Oggi l’avvocato Fabio Anselmo difende la famiglia di Abderrahim Fakir, il cittadino di origine marocchina morto a Bologna durante un fermo di polizia. Sono passati ormai 21 anni da quando ha seguito il caso di Federico Aldrovandi  21 lunghi anni di battaglie civili e giudiziarie, di processi e sofferenze, e di tanto dolore alla ricerca di una cosa semplice: una verità giudiziaria che andasse oltre gli imbarazzati silenzi di Stato che seguono sempre la morte di un cittadino che era nelle mani delle forze dell’ordine. Le stesse che, secondo il nostro ordinamento, avrebbero dovuto proteggerlo. Anni in cui l’avvocato Anselmo è diventato, suo malgrado, l’avvocato “dei morti di Stato”. Non perché alla ricerca di protagonismo, come alcune accuse nemmeno troppo velate provano a insinuare, ma perché probabilmente nessun altro li avrebbe difesi e sicuramente nessuno lo avrebbe fatto in questo modo, rendendo mediatici i processi per necessità e obbligando tutto il Paese a fermarsi e riflettere. Lo abbiamo intervistato per riflettere sul caso di Fakir e, più in generale, sulle difficoltà di difendere la verità nei casi che coinvolgono gli apparati dello Stato, acuiti anche dalle ultime misure legislative, tra le quali lo “scudo penale”, utilizzato proprio per gli agenti coinvolti nel caso di Bologna.

Se grazie al lavoro svolto nel 2005 Aldrovandi non fosse finito su tutte le televisioni nazionali, arrivare alla verità accertata dalle sentenze sarebbe stato impossibile: sarebbe rimasta l’ennesima vicenda con lo spazio di un trafiletto di cronaca nera su un quotidiano locale, prima dell’oblio. Stessa cosa per i casi Cucchi, Magherini e tutti gli altri che ci sono in mezzo. Riccardo Rasman, Giuseppe Uva, Michele Ferrulli, Vittorio Morneghini, Filippo Narducci, Edoardo Tura, Aldo Bianzino, Bernardino Budroni, Davide Bifolco e Luciano Isidro Diaz.
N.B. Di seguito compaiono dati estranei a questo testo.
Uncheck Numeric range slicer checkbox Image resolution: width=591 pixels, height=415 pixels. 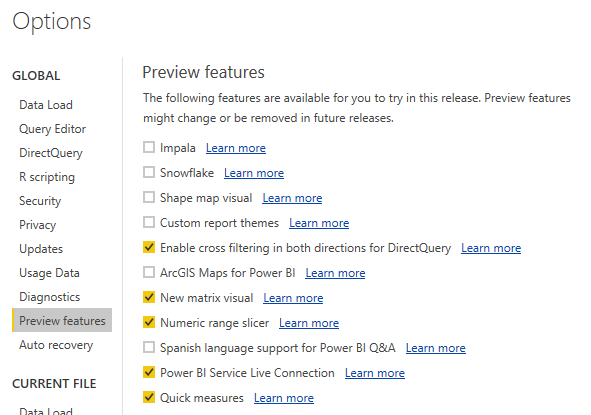coord(149,322)
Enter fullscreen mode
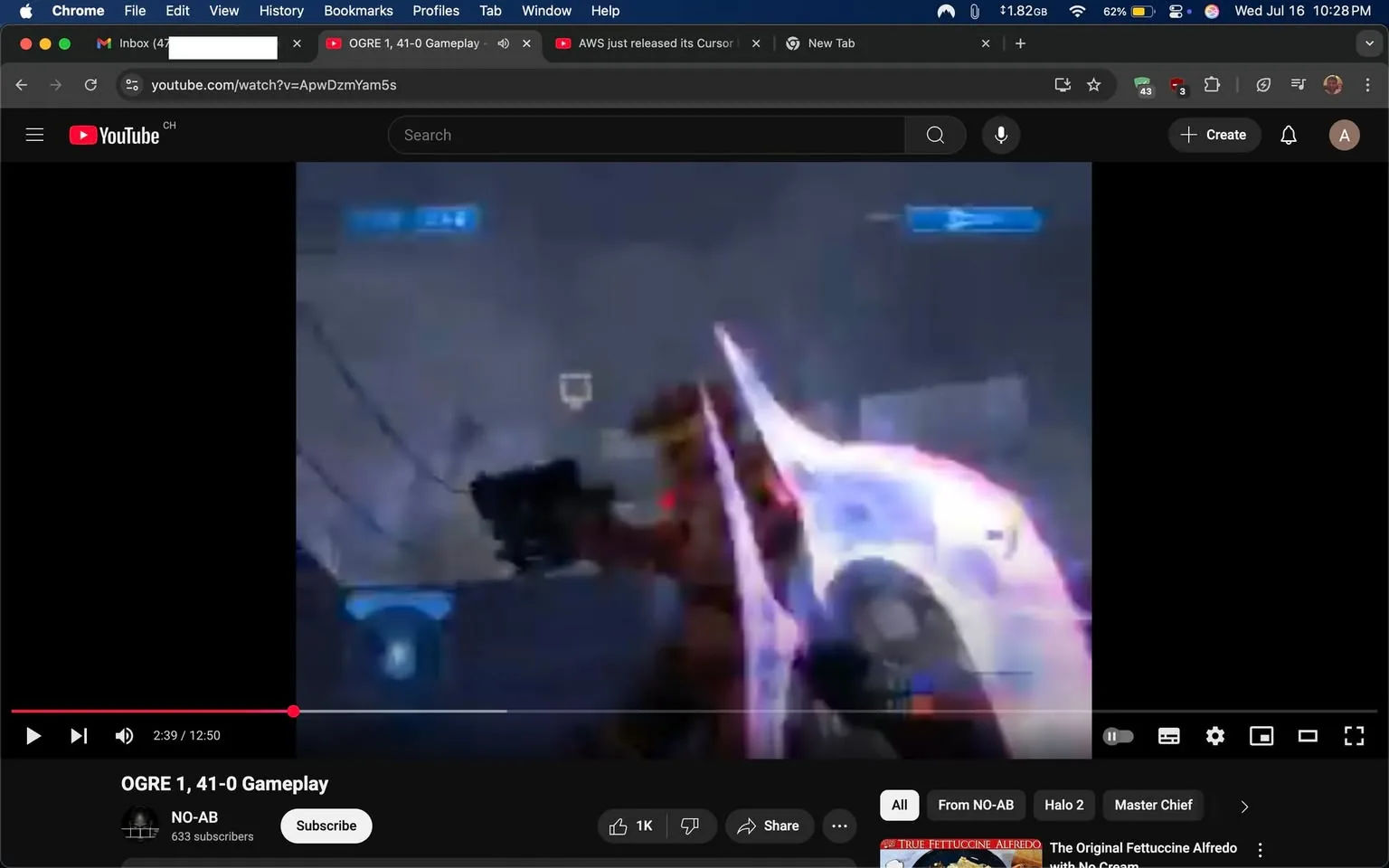 click(1354, 735)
A ogni nome corrisponde una morte che, per vedersi restituita un po’ di dignità, e scampoli di verità, ha comportato un lavoro mostruoso a livello giuridico, ma soprattutto umano. Perché significa scontrarsi con sofferenze profondissime, alle quali nessuno aveva prestato ascolto.

Mentre la morte di Abderrahim Fakir sta diventando un caso globale, con l’Ordine degli avvocati del Marocco che ha presentato un esposto a Bologna e il ministero degli Affari Esteri di Rabat che chiede chiarimenti e ha dichiarato di seguire con preoccupazione gli sviluppi del caso, e testate come BBC e Times sono a caccia di notizie, lo raggiungiamo al telefono.
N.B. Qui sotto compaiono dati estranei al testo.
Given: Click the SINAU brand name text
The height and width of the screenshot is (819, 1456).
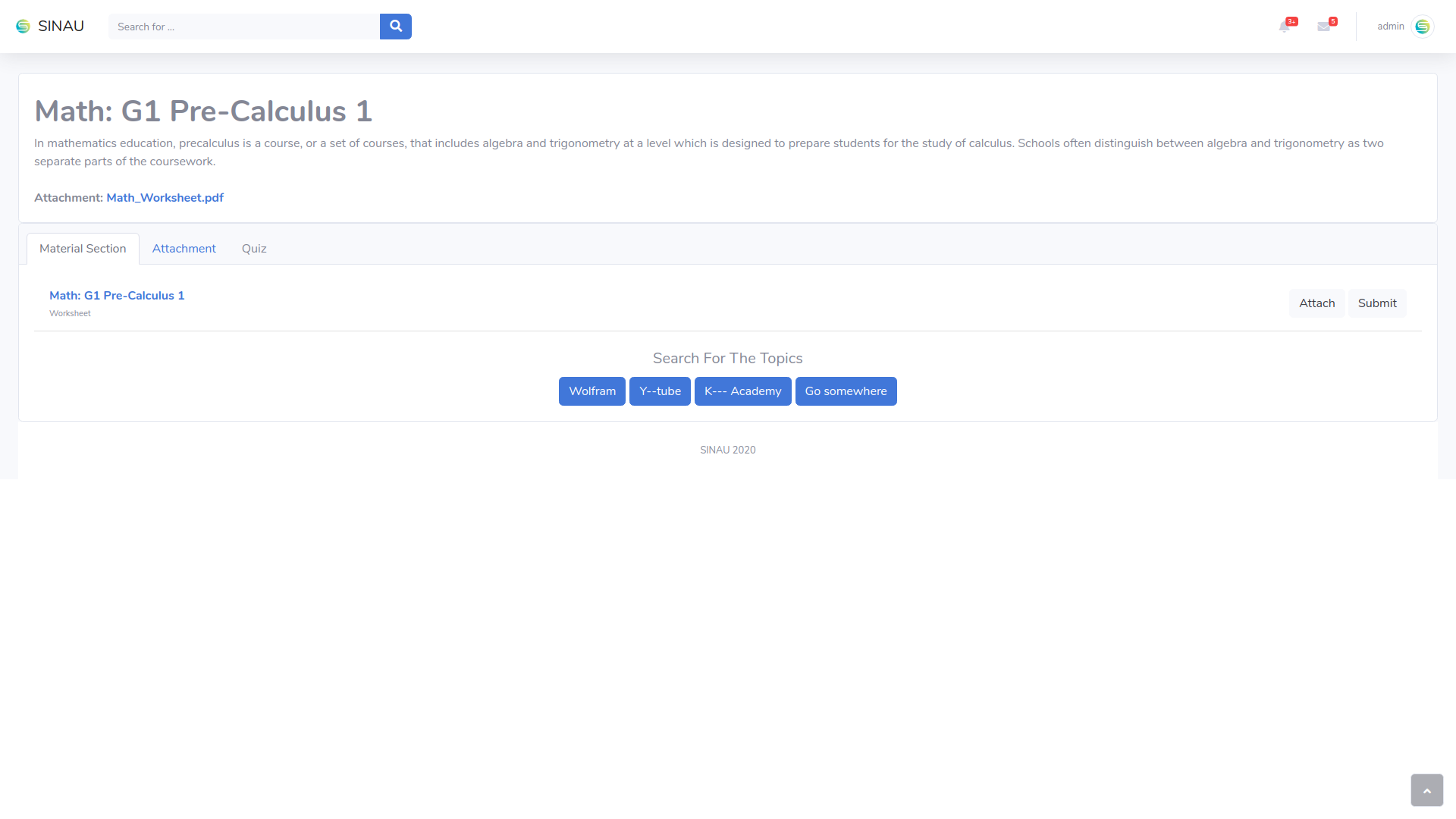Looking at the screenshot, I should tap(61, 27).
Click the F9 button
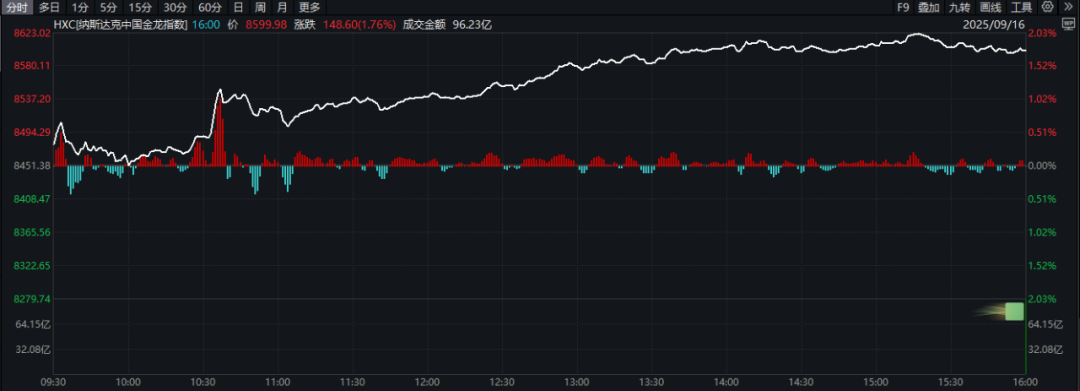1080x391 pixels. coord(903,8)
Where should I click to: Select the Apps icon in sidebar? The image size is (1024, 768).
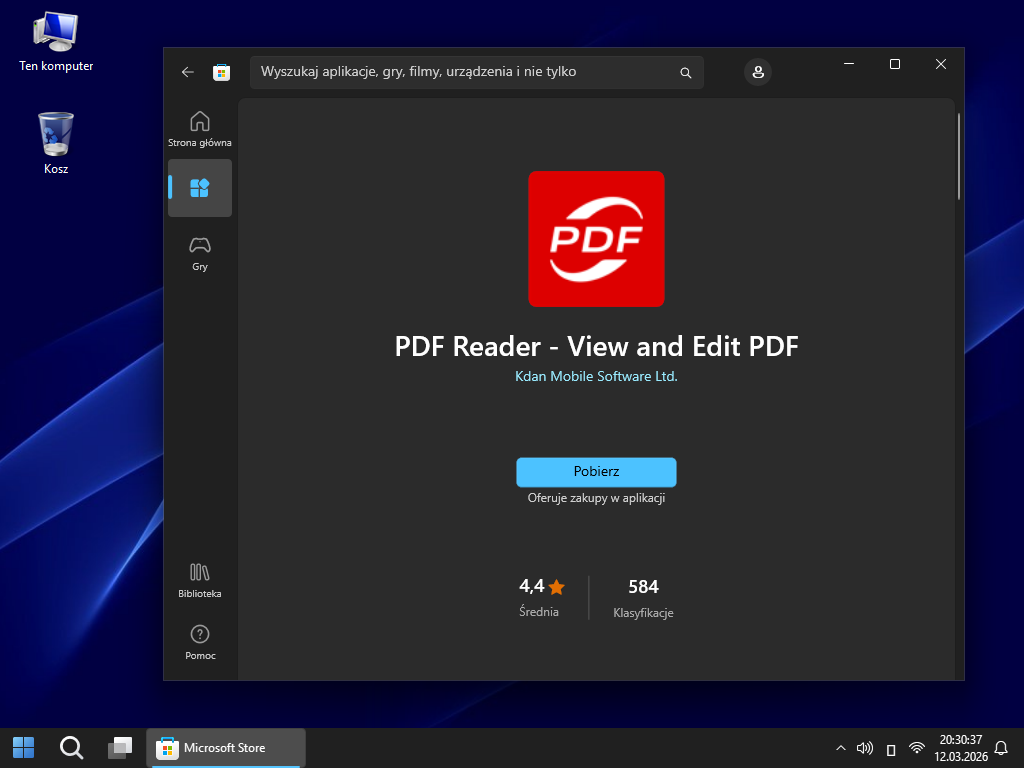200,188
L’avvocato Fabio Anselmo difende la famiglia di Abderrahim Fakir, il cittadino di origine marocchina morto a Bologna durante un fermo di polizia

Anselmo non usa giri di parole. Sul motivo per cui il nuovo scudo penale [1] complichi proprio le situazioni che conosce meglio di chiunque altro, la risposta arriva secca: la finestra temporale imposta dalla norma è troppo stretta per permettere qualunque cosa che non sia la conferma della prima versione dei fatti. «Quale pubblico ministero, dopo 120 giorni e con poche indagini a disposizione, avrà il coraggio di scrivere quasi una condanna anticipata iscrivendo il fascicolo nel modello 21?». Non è una domanda retorica: è un problema di tempi troppo stretti e di prove, prima ancora che di volontà.
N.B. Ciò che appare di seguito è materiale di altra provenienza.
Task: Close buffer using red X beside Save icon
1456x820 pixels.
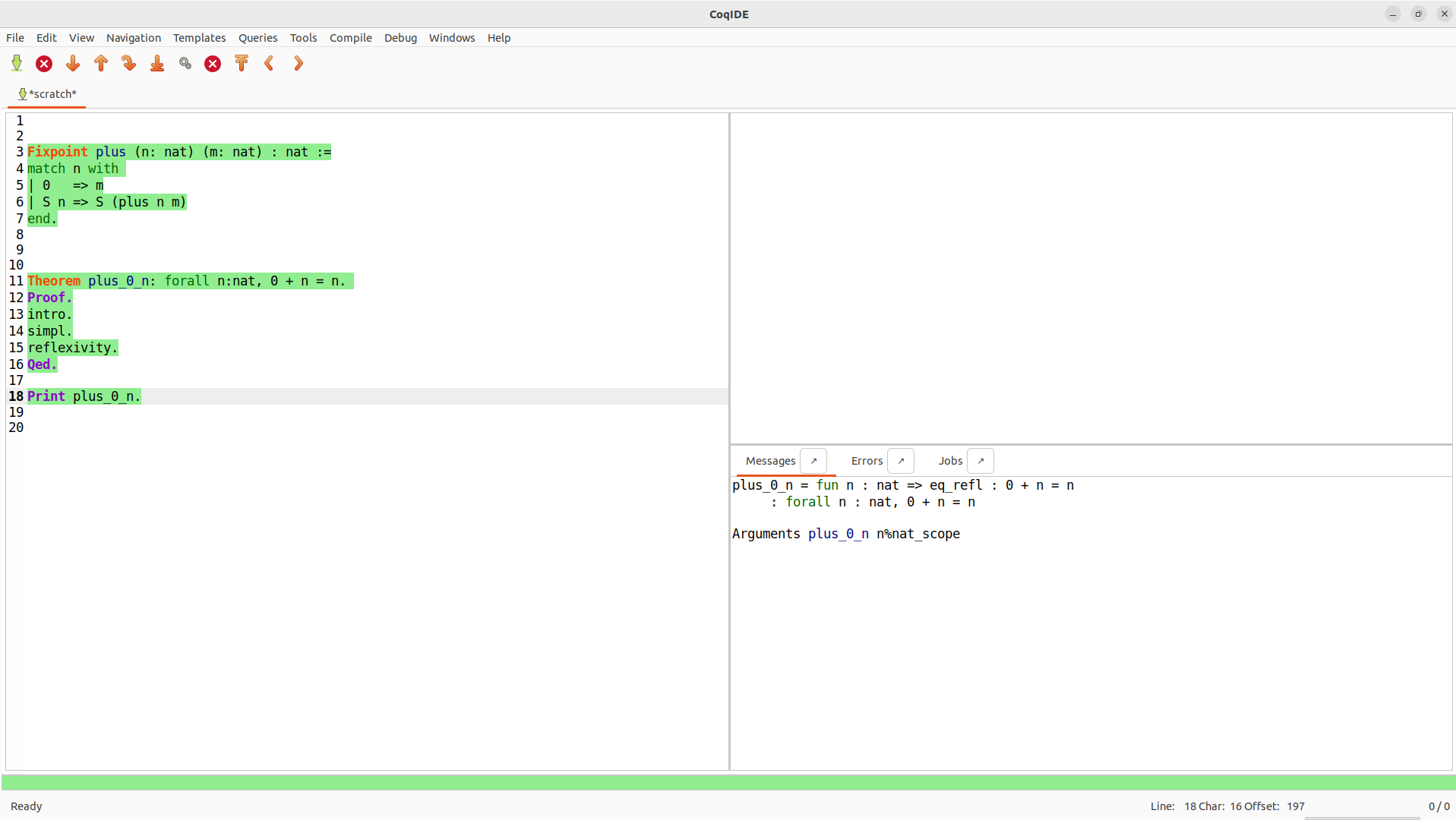Action: (x=44, y=64)
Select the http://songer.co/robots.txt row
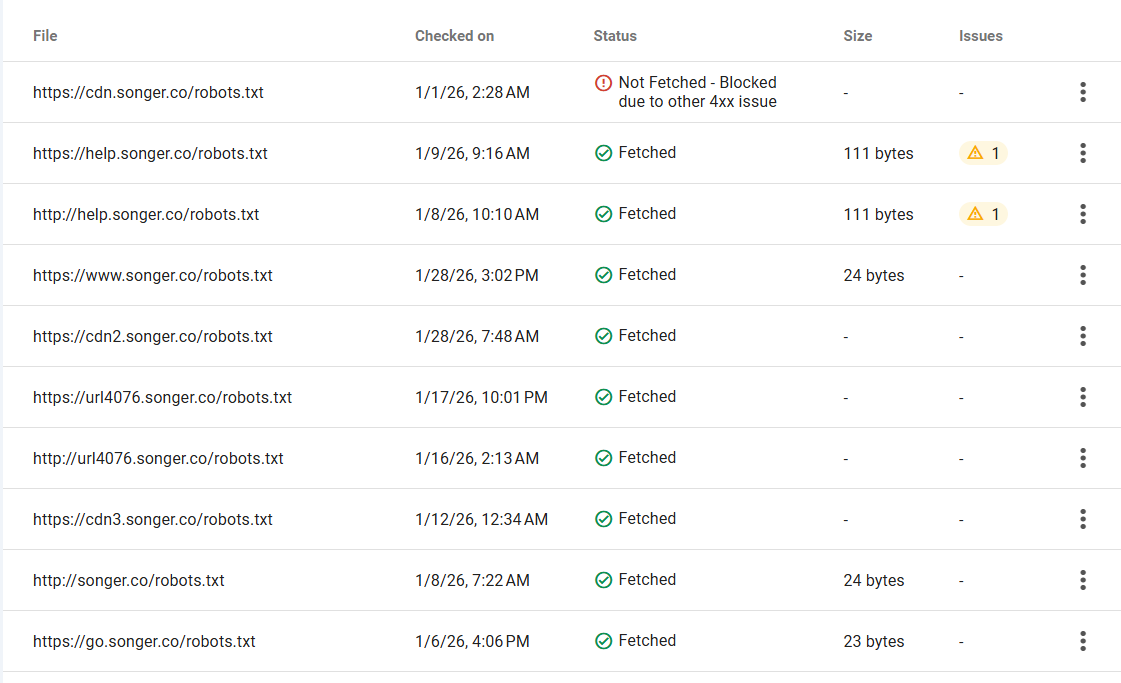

Il tecnicismo comincia dal nome del registro. Il modello 45 esiste da sempre per contenere le “pseudo notizie di reato”, i fatti che appaiono fin da subito privi di rilevanza penale. Il 45-bis introdotto dal decreto sicurezza ne è una variante: si applica quando il fatto è reato, ma appare già evidente che sia stato commesso in presenza di una causa di giustificazione. Ed è qui che l’avvocato coglie la contraddizione di sistema: se la causa di giustificazione è già evidente al punto da utilizzare il nuovo registro, a cosa servono centoventi giorni di indagini? O il fatto è chiaro, e allora l’archiviazione si può chiudere subito; oppure non lo è, e allora non si spiega perché il pubblico ministero debba muoversi con un termine dimezzato rispetto a quello ordinario. Per questo, secondo l’avvocato, lo scudo penale è uno strumento gravissimo: «Limitare il tempo necessario per indagare significa rischiare di rendere impossibile proprio quella ricerca della verità che i familiari delle vittime hanno il diritto di pretendere».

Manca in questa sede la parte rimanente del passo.